● TASK PROMPT: Please repeat only these lines, exactly: the one containing "This screenshot has height=883, width=1372." and all that come after it in the material.
DATA LISTING Block Start
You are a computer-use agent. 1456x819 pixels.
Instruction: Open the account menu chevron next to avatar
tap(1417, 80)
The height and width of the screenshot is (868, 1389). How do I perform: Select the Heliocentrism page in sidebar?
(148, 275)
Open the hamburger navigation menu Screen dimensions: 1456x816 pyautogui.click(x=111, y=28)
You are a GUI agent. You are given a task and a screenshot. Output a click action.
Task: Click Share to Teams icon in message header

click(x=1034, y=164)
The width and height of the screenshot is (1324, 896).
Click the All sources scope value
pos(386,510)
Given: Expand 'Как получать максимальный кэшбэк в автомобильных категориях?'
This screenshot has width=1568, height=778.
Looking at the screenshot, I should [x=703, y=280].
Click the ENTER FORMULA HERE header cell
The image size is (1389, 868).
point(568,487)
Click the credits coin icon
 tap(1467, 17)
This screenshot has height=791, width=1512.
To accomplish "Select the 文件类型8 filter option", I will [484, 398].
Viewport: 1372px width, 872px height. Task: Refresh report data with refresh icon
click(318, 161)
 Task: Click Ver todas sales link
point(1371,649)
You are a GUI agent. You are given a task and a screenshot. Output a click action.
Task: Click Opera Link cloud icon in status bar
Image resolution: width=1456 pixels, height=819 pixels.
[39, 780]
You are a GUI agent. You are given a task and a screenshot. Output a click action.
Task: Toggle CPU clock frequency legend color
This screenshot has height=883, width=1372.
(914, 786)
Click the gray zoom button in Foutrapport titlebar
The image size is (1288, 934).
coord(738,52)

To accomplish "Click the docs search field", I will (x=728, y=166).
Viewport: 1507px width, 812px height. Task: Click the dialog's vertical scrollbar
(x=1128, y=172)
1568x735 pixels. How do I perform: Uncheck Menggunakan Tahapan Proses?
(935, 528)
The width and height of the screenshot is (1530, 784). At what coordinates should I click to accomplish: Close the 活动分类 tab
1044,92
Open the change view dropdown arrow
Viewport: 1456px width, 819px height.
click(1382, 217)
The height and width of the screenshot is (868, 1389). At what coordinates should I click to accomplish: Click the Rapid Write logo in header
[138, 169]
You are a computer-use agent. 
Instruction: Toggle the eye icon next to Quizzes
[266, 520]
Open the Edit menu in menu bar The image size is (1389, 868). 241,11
DATA LISTING Block End
● REPLY:
This screenshot has height=883, width=1372.
(914, 786)
Click the gray zoom button in Foutrapport titlebar
The image size is (1288, 934).
coord(738,52)

To accomplish "Click the docs search field", I will (x=728, y=166).
Viewport: 1507px width, 812px height. Task: Click the dialog's vertical scrollbar
(x=1128, y=172)
1568x735 pixels. How do I perform: Uncheck Menggunakan Tahapan Proses?
(935, 528)
The width and height of the screenshot is (1530, 784). At what coordinates should I click to accomplish: Close the 活动分类 tab
1044,92
Open the change view dropdown arrow
Viewport: 1456px width, 819px height.
click(1382, 217)
The height and width of the screenshot is (868, 1389). At what coordinates should I click to accomplish: Click the Rapid Write logo in header
[138, 169]
You are a computer-use agent. 
Instruction: Toggle the eye icon next to Quizzes
[266, 520]
Open the Edit menu in menu bar The image size is (1389, 868). 241,11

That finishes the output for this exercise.